Container Design Best Practices for Azure Container Apps¶

This guide focuses on container-level operational decisions that improve startup reliability, revision stability, observability quality, and cost control in Azure Container Apps. It complements the platform architecture pages by translating core runtime behaviors into repeatable container design standards.

Prerequisites¶

Azure CLI 2.57+ with Container Apps extension
Docker 24+ or compatible OCI image builder
Existing resource group ($RG), Container Apps environment ($ENVIRONMENT_NAME), and Container Registry ($ACR_NAME)
A containerized app with a health endpoint and graceful shutdown support

az extension add --name containerapp --upgrade
az account show --output table
az acr show --name "$ACR_NAME" --resource-group "$RG" --output table
az containerapp env show --name "$ENVIRONMENT_NAME" --resource-group "$RG" --output table

Main Content¶

Design for the Azure Container Apps execution model¶

In Azure Container Apps, revision readiness gates traffic and scaler behavior. Container design directly affects whether revisions become healthy, scale correctly, and recover quickly.

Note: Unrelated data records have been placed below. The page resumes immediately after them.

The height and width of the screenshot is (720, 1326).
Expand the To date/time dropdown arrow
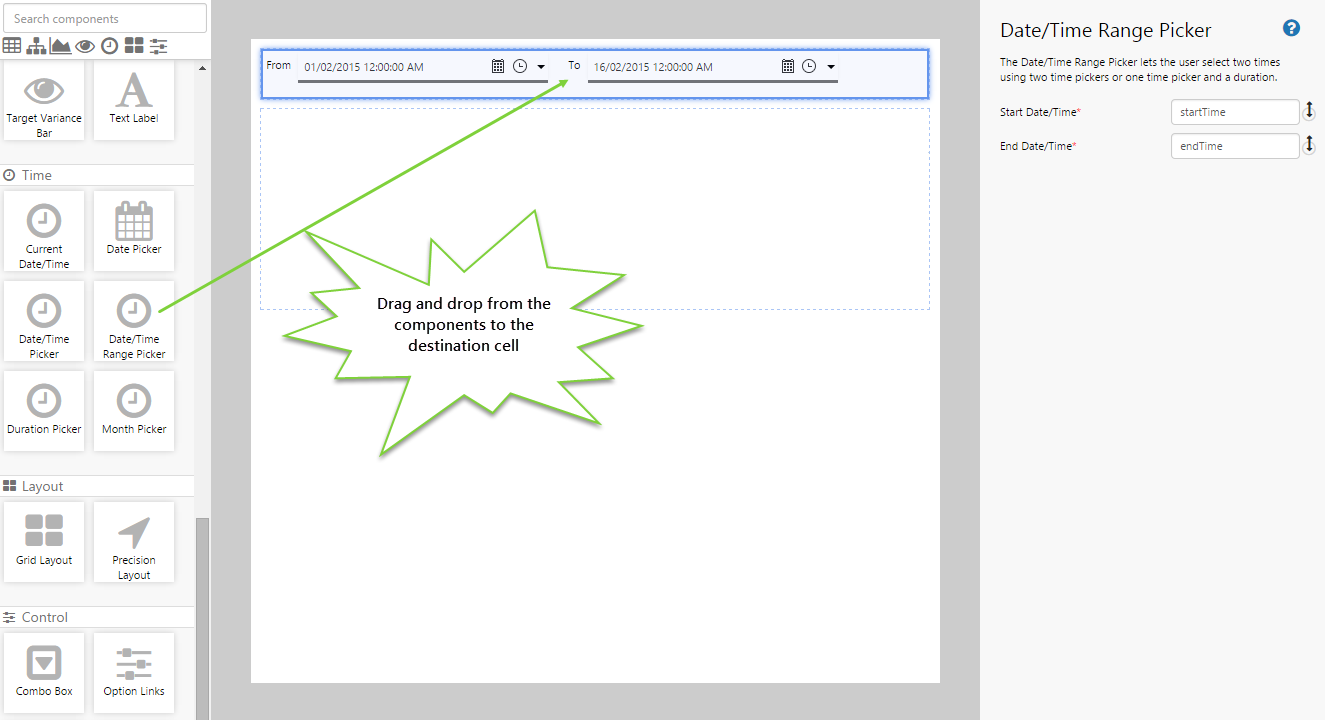tap(831, 67)
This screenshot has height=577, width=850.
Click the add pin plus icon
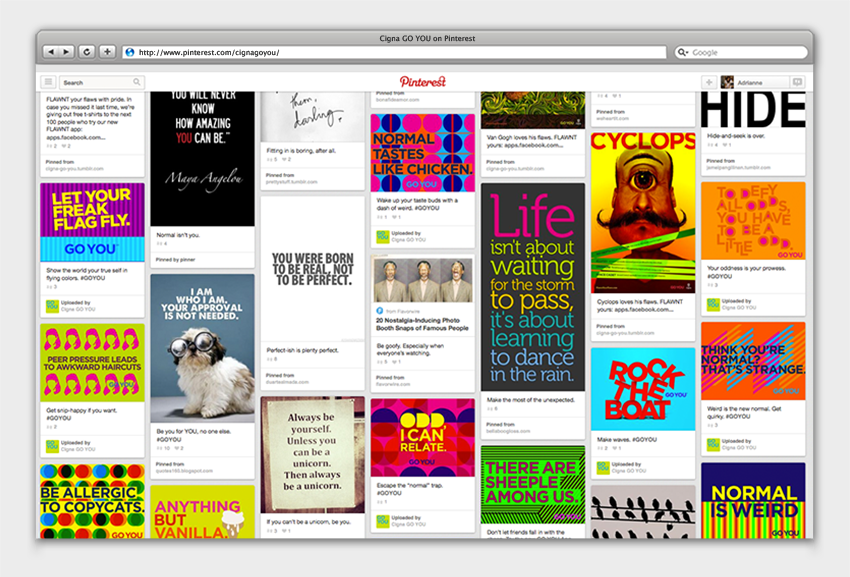(x=709, y=82)
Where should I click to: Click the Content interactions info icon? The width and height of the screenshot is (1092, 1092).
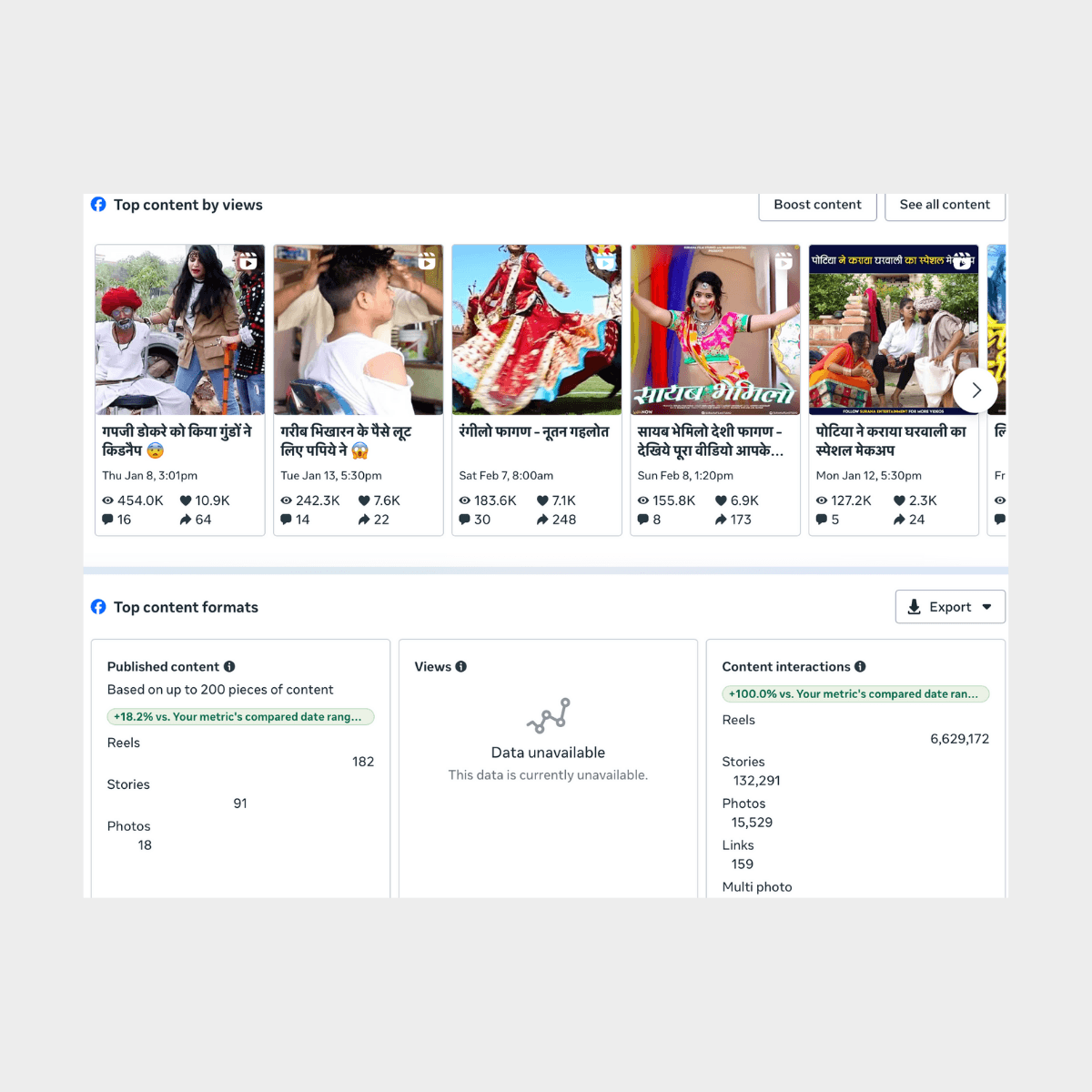tap(860, 666)
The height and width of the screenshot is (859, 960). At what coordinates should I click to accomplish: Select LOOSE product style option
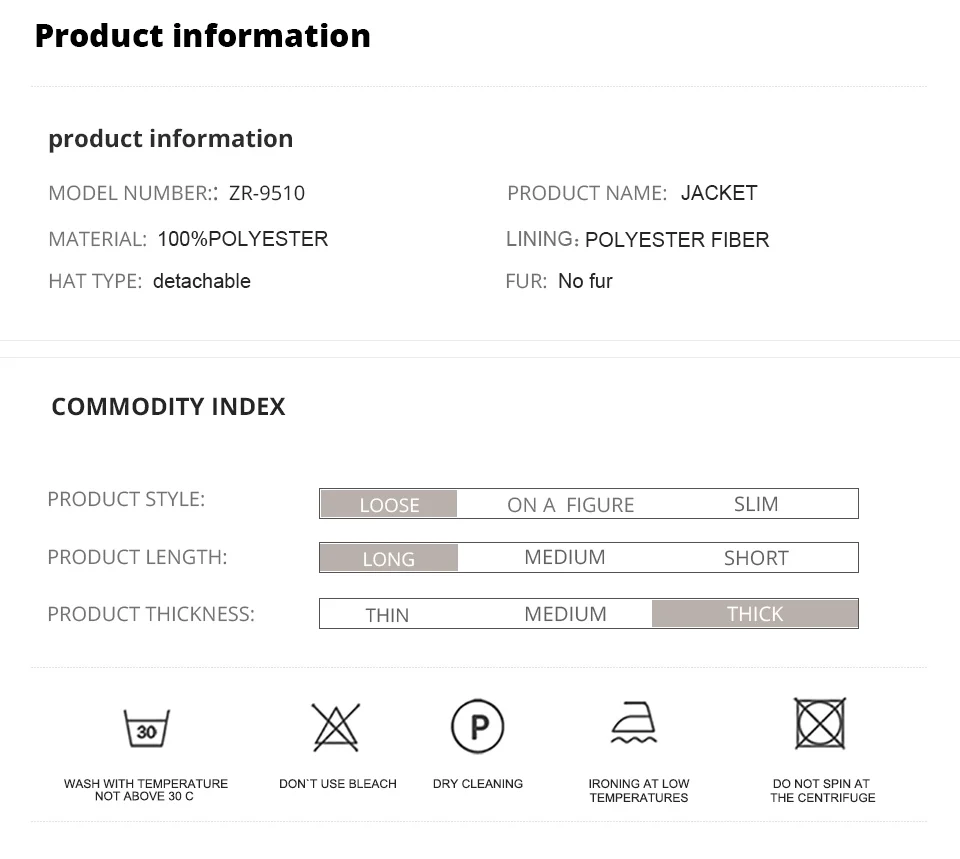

Use these design assumptions:

Every deployment creates a revision candidate.
A revision must pass startup and readiness checks before it can safely carry production traffic.
Bad container defaults (slow startup, missing probe path, unhandled SIGTERM, noisy logs) become deployment incidents.

flowchart LR
    B[Build Image] --> R[Create Revision]
    R --> S[Container Starts]
    S --> P[Startup and Readiness Probes]
    P -->|Pass| T[Traffic Eligible]
    P -->|Fail| F[Revision Failed]
    T --> O[Observe Logs and Metrics]

Multi-stage builds to reduce pull and cold-start time¶

Large images increase pull latency and amplify scale-out delay. Multi-stage builds keep runtime artifacts only.

Key practices:

Separate build toolchain from runtime image.
Pin base image tags to predictable patch versions.
Remove package manager cache from final layer.
Build wheel/artifact once, reuse in runtime stage.

# syntax=docker/dockerfile:1.7
FROM python:3.11-slim AS builder

ENV PIP_DISABLE_PIP_VERSION_CHECK=1 \
    PIP_NO_CACHE_DIR=1 \
    PYTHONDONTWRITEBYTECODE=1

WORKDIR /build
RUN apt-get update && apt-get install --yes --no-install-recommends \
    build-essential \
    gcc \
    && rm -rf /var/lib/apt/lists/*

COPY requirements.txt .
RUN pip install --upgrade pip \
    && pip wheel --wheel-dir /wheels --requirement requirements.txt

FROM python:3.11-slim AS runtime

ENV PYTHONDONTWRITEBYTECODE=1 \
    PYTHONUNBUFFERED=1 \
    CONTAINER_APP_PORT=8000

WORKDIR /app
RUN groupadd --gid 10001 appgroup \
    && useradd --uid 10001 --gid appgroup --create-home appuser

COPY --from=builder /wheels /wheels
COPY requirements.txt .
RUN pip install --no-cache-dir --no-index --find-links=/wheels --requirement requirements.txt \
    && rm -rf /wheels

COPY src ./src
USER appuser
EXPOSE 8000

CMD ["gunicorn", "--bind", "0.0.0.0:8000", "--workers", "4", "--chdir", "src", "app:app"]

Do not optimize only for image size

A smaller image is useful only when runtime dependencies are complete. Validate SSL libraries, DNS behavior, and timezone data in runtime images before promoting revisions.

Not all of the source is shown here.